Start of Material for this exercise

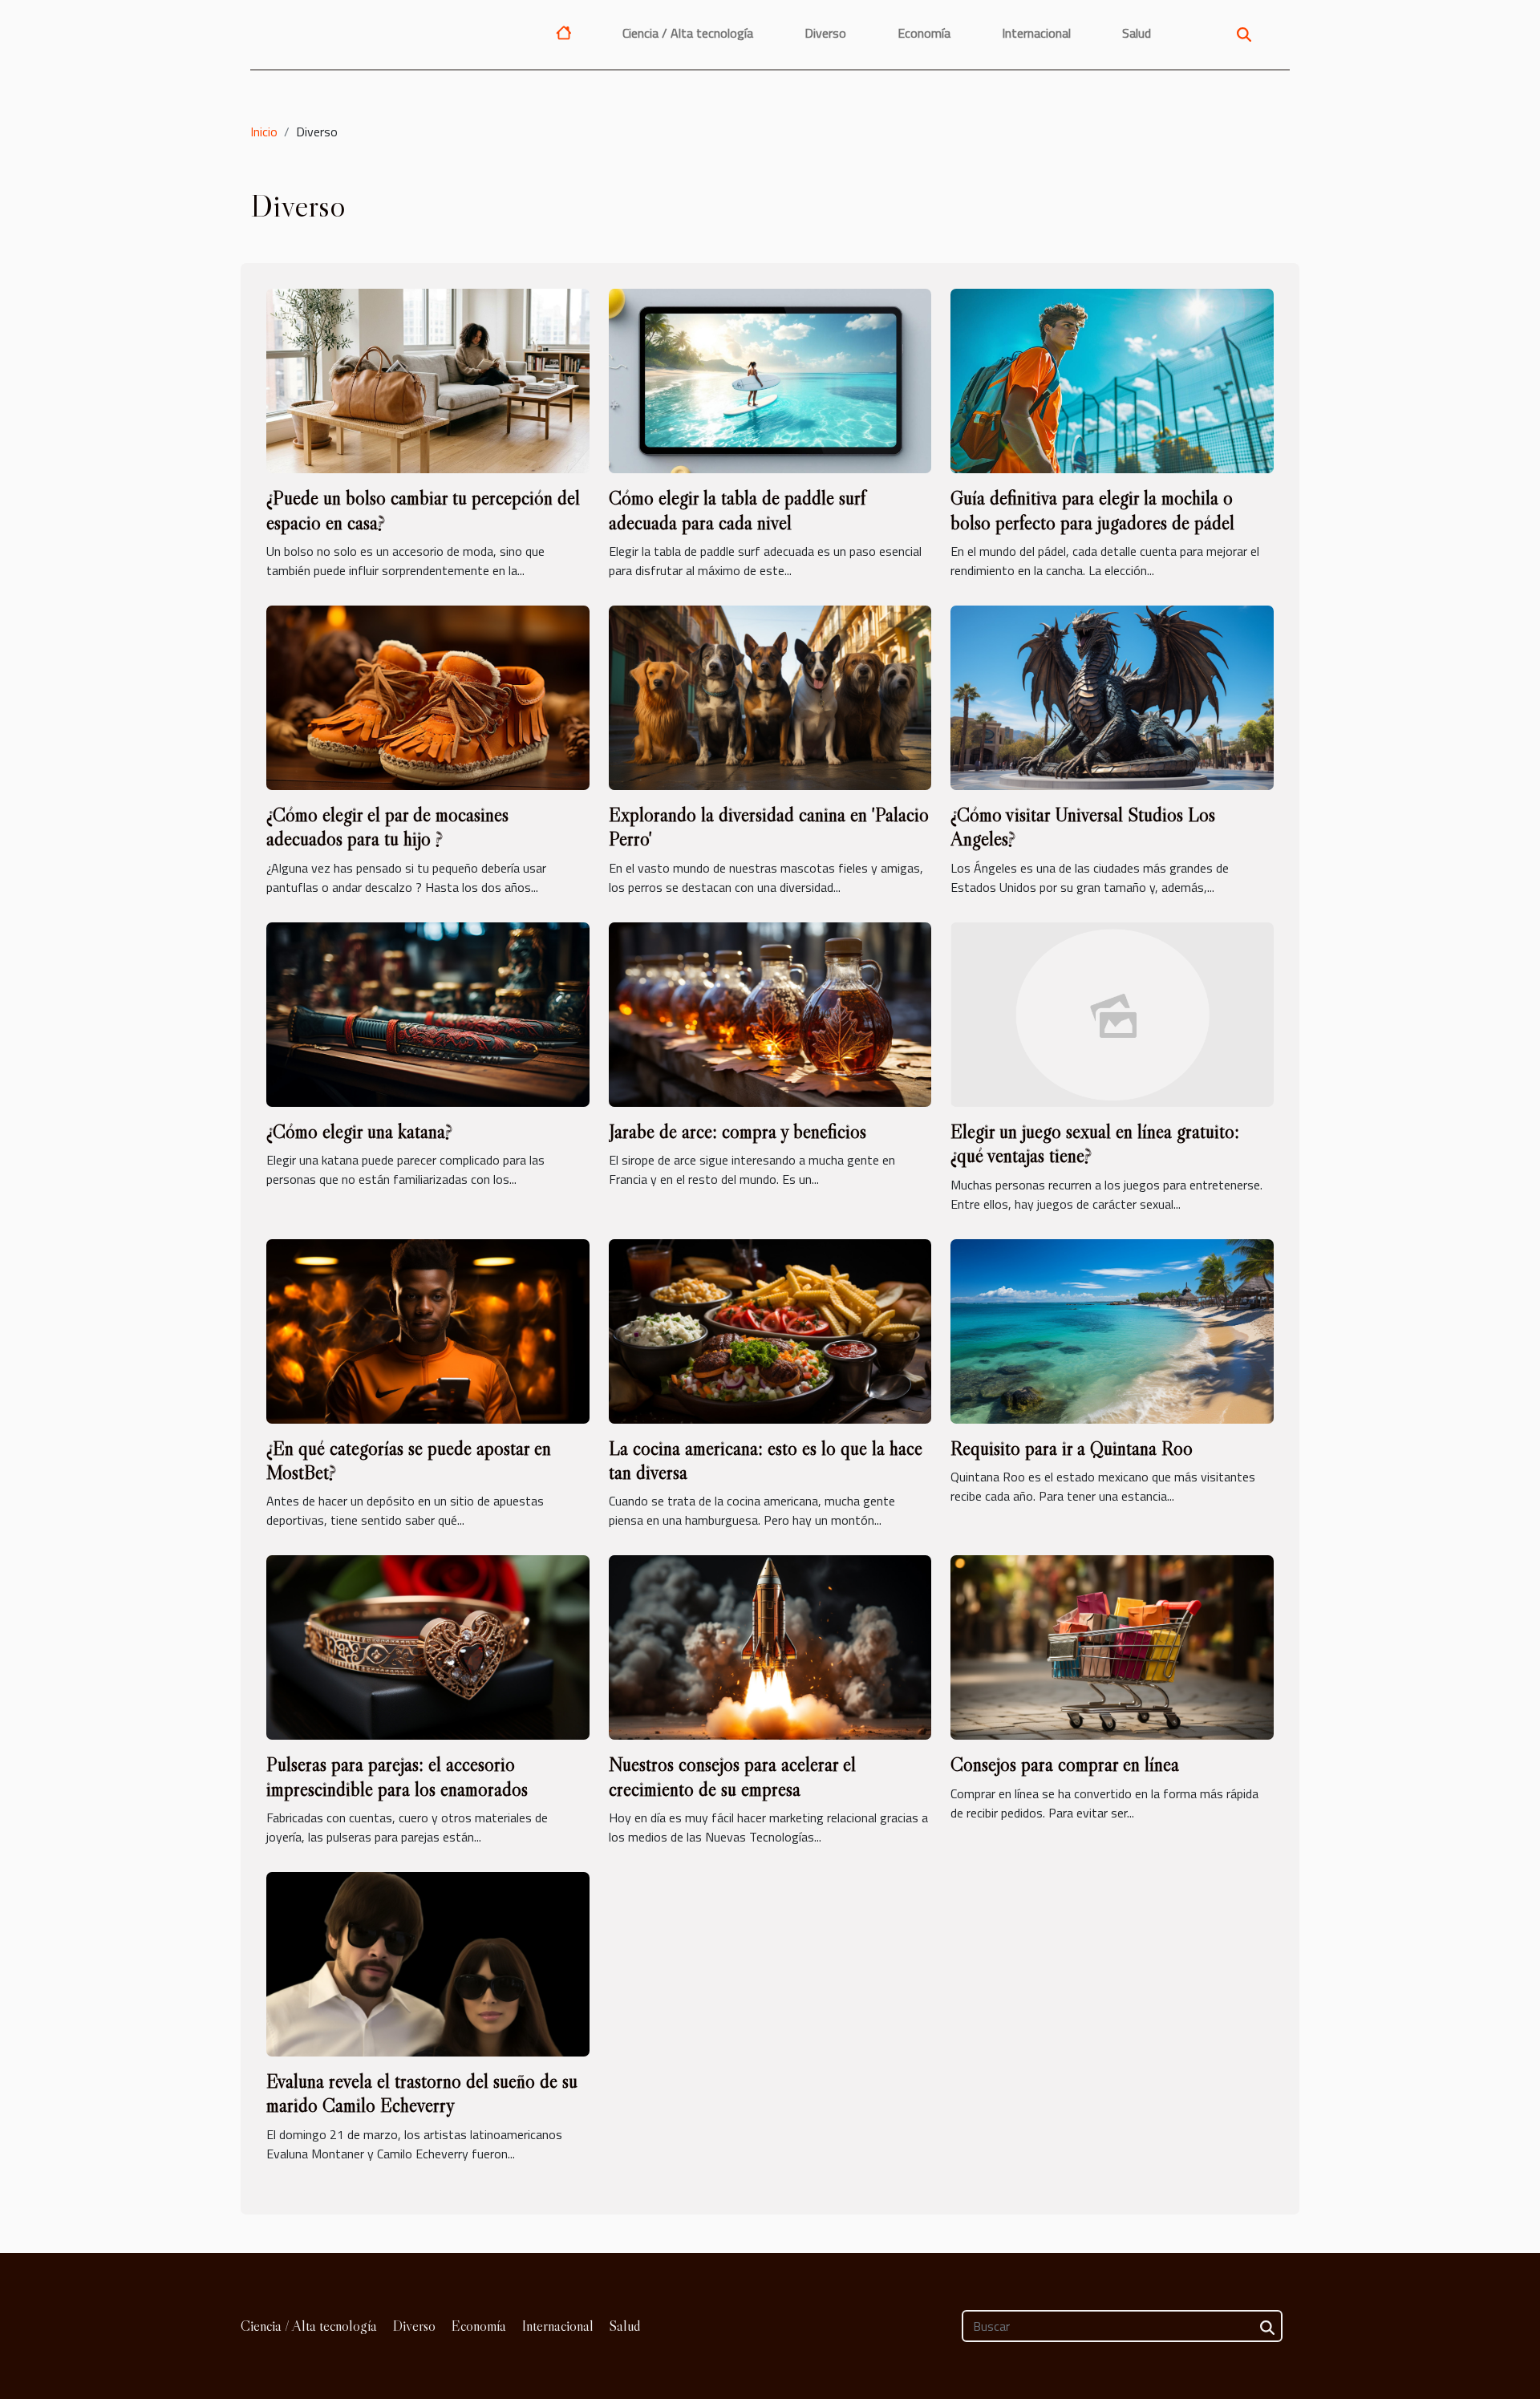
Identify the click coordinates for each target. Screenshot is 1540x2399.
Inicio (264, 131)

End of Material for this exercise
Start of Material for this exercise

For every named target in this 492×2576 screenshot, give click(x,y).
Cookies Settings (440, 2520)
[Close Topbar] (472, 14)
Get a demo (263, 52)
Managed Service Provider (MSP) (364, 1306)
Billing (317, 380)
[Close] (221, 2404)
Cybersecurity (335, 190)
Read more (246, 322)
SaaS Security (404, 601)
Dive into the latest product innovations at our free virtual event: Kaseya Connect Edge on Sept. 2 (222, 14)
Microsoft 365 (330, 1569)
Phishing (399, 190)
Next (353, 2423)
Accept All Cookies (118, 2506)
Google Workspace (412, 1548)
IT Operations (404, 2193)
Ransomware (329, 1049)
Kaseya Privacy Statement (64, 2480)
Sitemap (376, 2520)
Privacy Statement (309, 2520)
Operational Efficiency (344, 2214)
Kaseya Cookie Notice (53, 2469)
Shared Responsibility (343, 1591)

End of Material for this exercise
Start of Material for this exercise

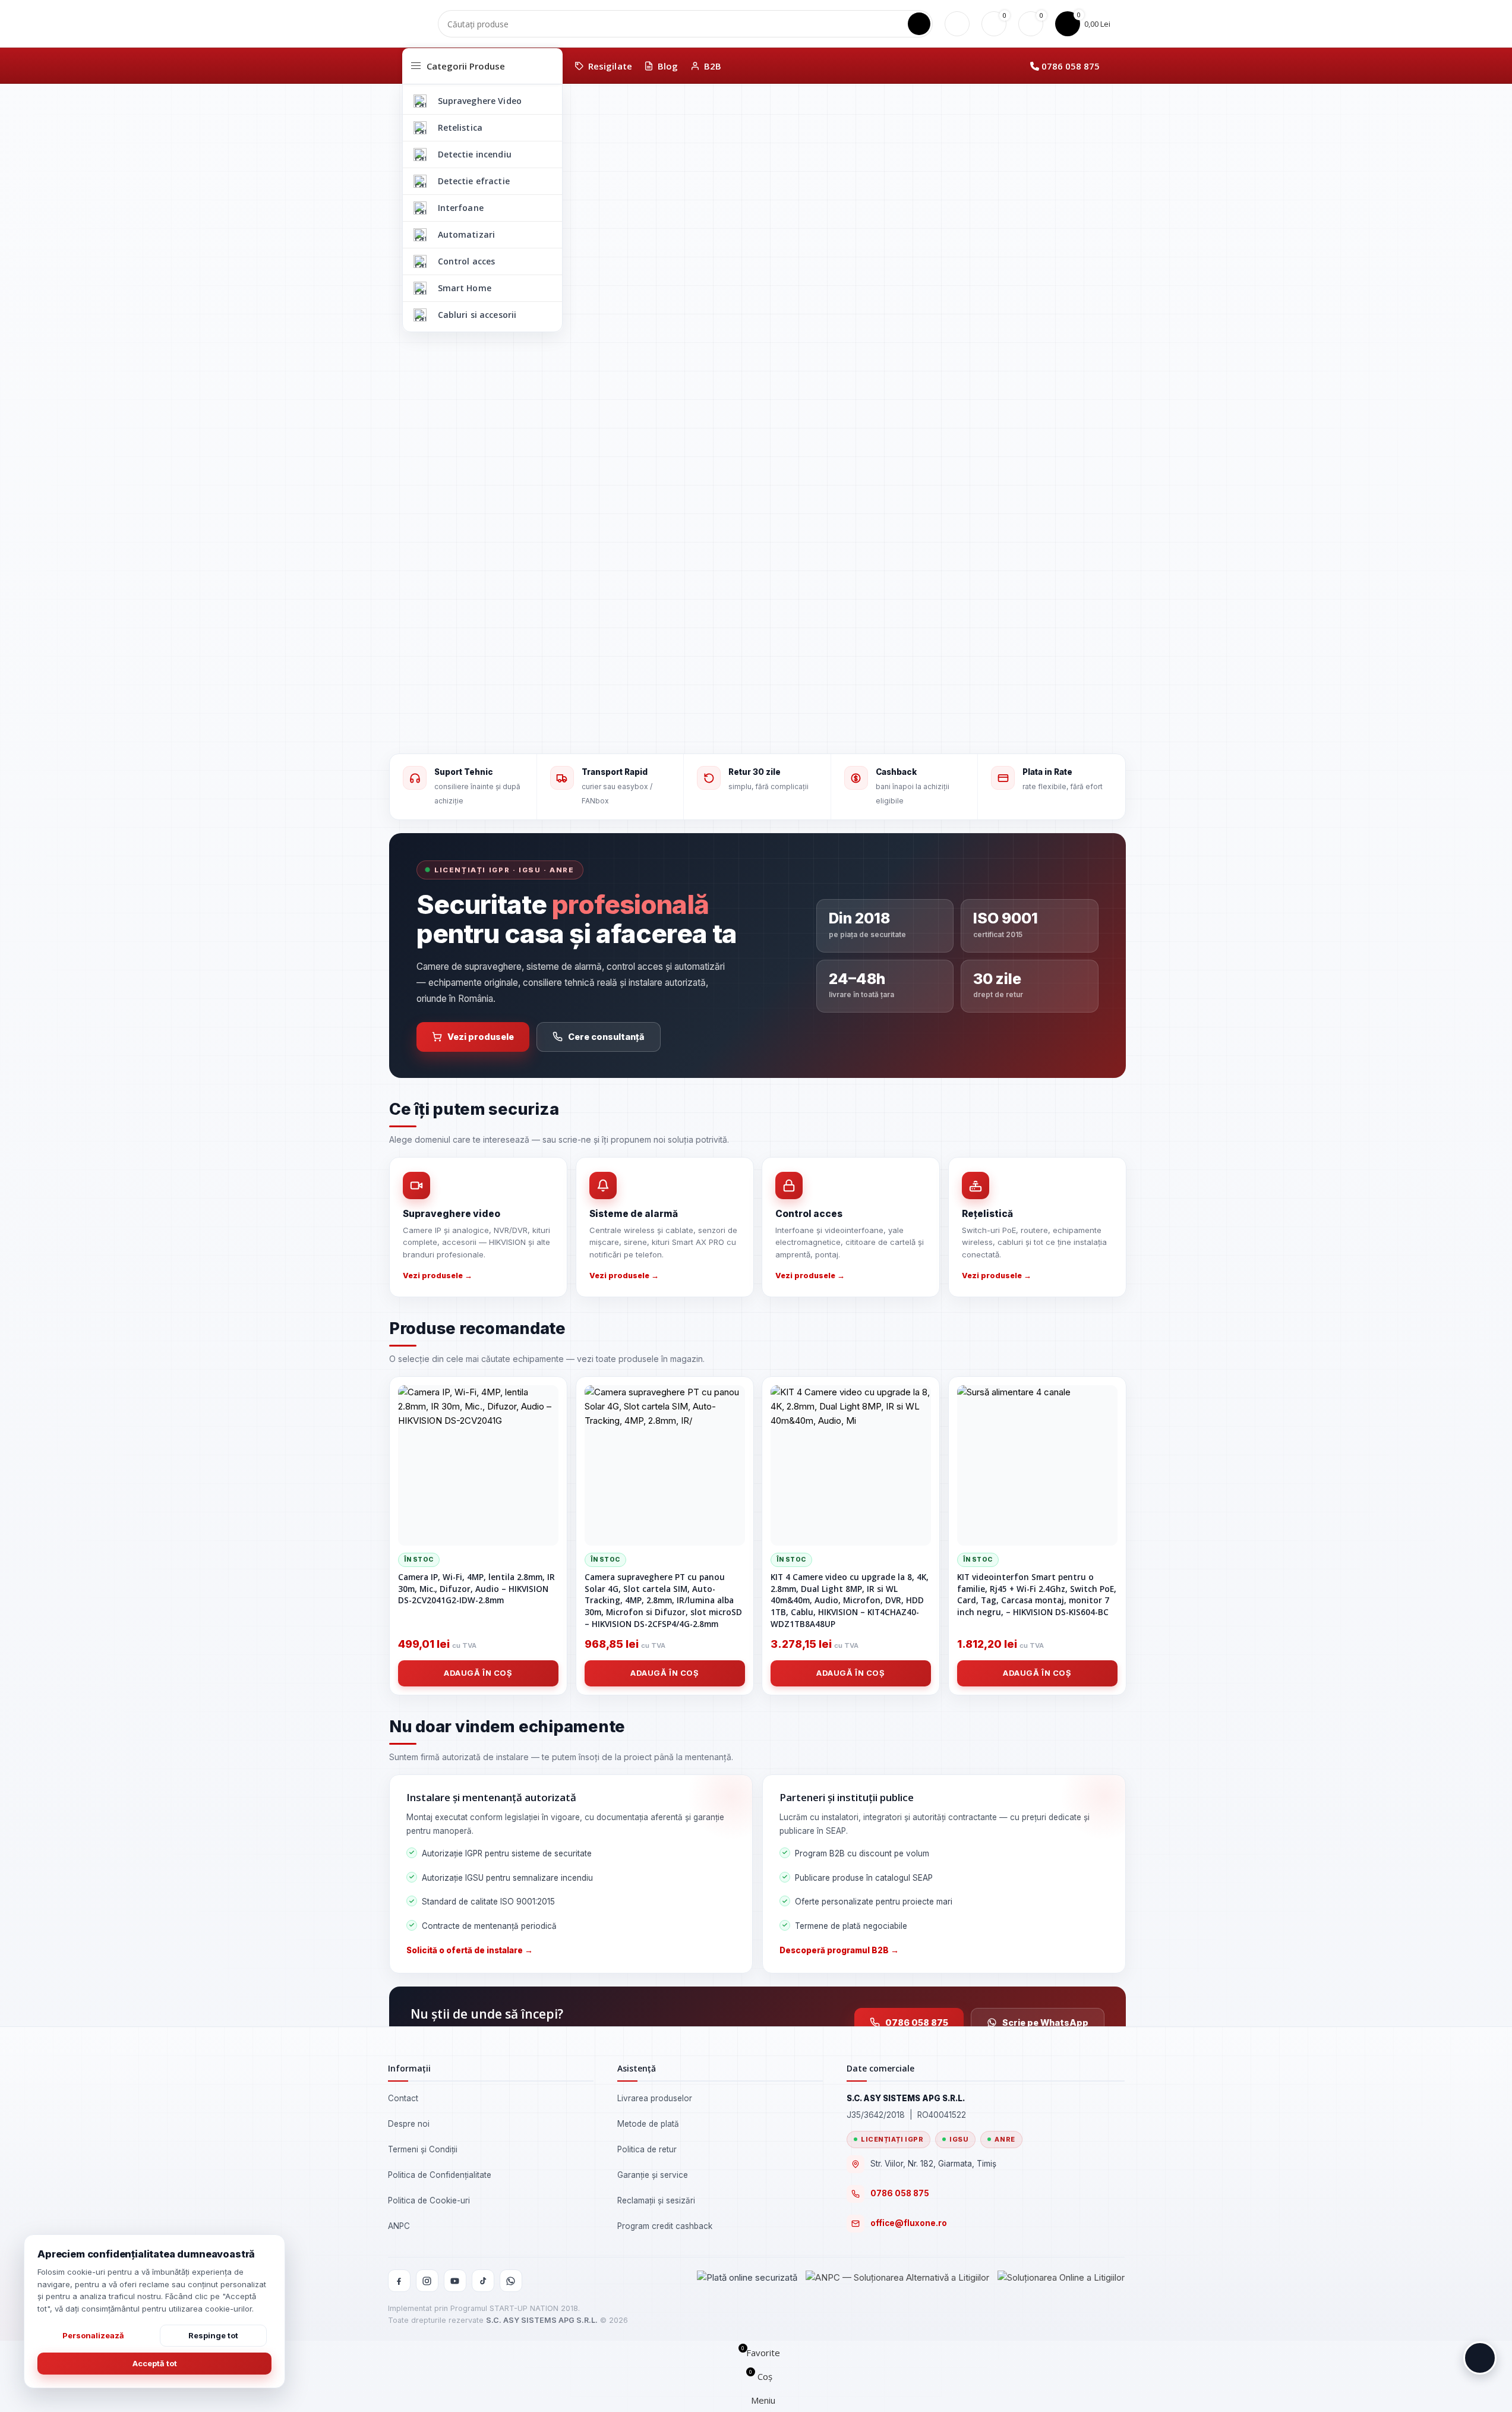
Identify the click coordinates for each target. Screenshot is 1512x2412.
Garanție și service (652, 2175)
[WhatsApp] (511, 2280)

End of Material for this exercise

> _Task_
In the listing above, find the line containing "Cybersecurity (335, 190)" and the line containing "Shared Responsibility (343, 1591)", then retype both and every line between them exactly, with nothing else.

> _Your solution_
Cybersecurity (335, 190)
Read more (246, 322)
SaaS Security (404, 601)
Dive into the latest product innovations at our free virtual event: Kaseya Connect Edge on Sept. 2 (222, 14)
Microsoft 365 (330, 1569)
Phishing (399, 190)
Next (353, 2423)
Accept All Cookies (118, 2506)
Google Workspace (412, 1548)
IT Operations (404, 2193)
Ransomware (329, 1049)
Kaseya Privacy Statement (64, 2480)
Sitemap (376, 2520)
Privacy Statement (309, 2520)
Operational Efficiency (344, 2214)
Kaseya Cookie Notice (53, 2469)
Shared Responsibility (343, 1591)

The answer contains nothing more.